PROBLEM DESCRIPTION
Would you please print exactly the lines that run from the one with "Task: Choose the" to the last line of the data, both included, without any pictures?

WORKING DATA
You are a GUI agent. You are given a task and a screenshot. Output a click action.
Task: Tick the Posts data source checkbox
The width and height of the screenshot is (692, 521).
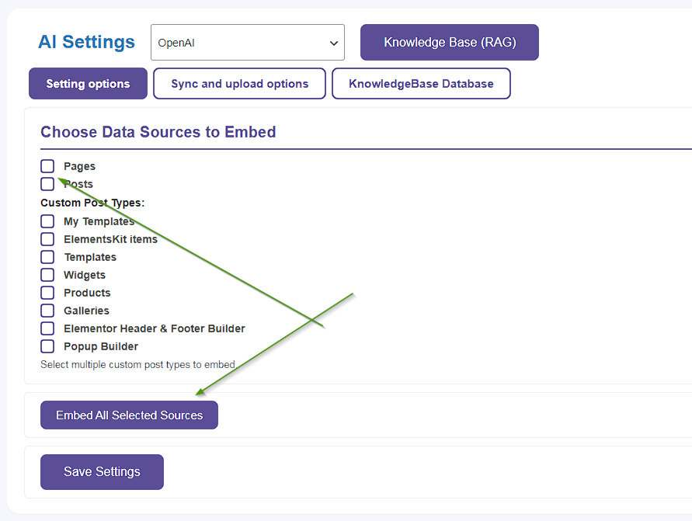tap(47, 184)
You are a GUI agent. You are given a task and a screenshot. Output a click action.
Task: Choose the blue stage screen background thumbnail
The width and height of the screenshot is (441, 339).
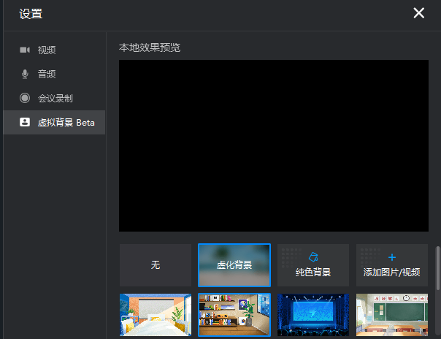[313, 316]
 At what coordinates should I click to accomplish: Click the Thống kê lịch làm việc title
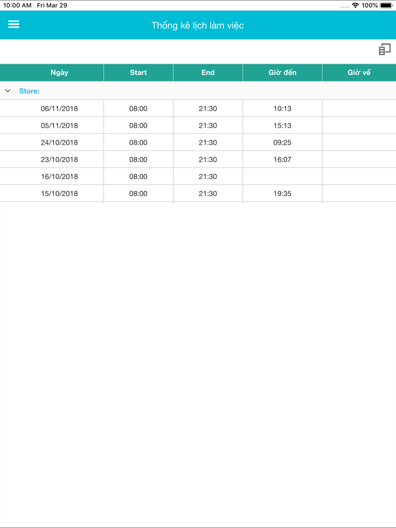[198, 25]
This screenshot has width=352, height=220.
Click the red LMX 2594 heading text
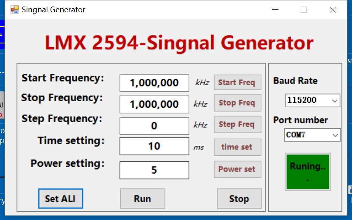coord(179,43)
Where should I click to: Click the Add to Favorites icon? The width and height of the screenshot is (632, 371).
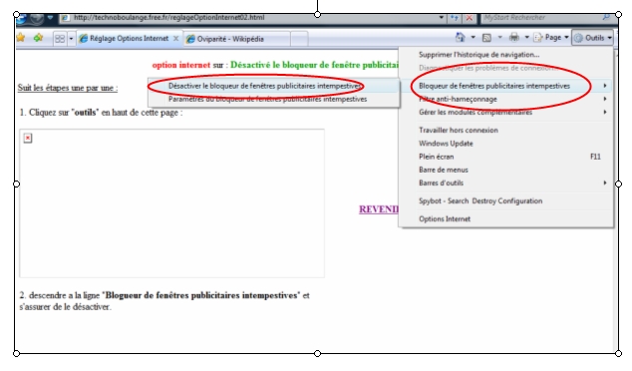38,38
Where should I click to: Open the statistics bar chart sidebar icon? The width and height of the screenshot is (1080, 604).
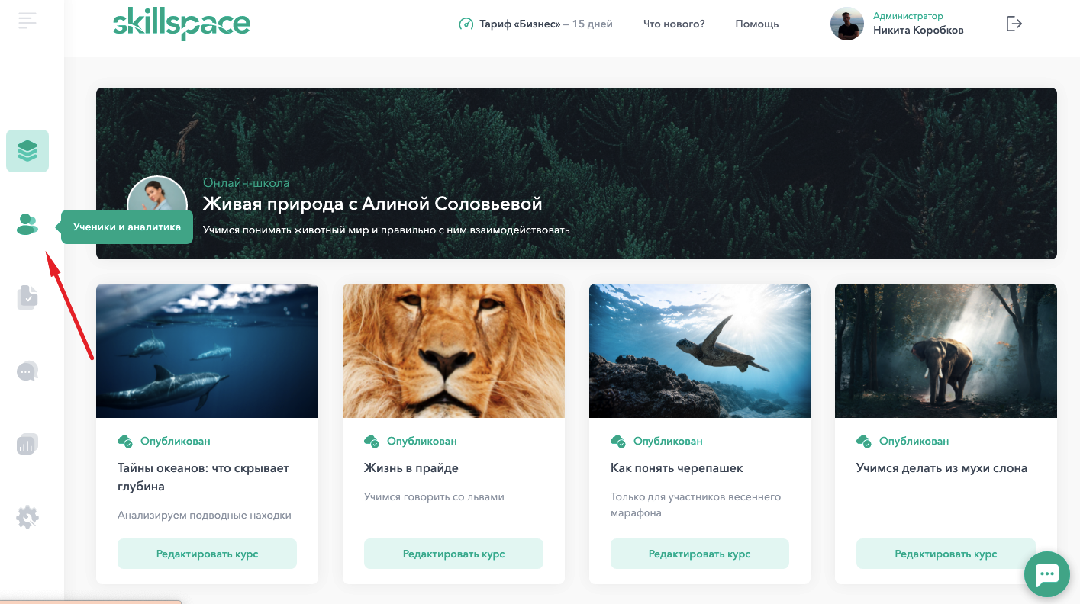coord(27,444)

ANSWER TO THIS TASK
Task: Choose the blue stage screen background thumbnail
The width and height of the screenshot is (441, 339).
[313, 316]
 At what coordinates should I click to accomplish: Click the Thống kê lịch làm việc title
[198, 25]
This screenshot has width=352, height=220.
Click the red LMX 2594 heading text
coord(179,43)
Where should I click to: Click the Add to Favorites icon? The width and height of the screenshot is (632, 371).
38,38
Where should I click to: Open the statistics bar chart sidebar icon? The width and height of the screenshot is (1080, 604).
coord(27,444)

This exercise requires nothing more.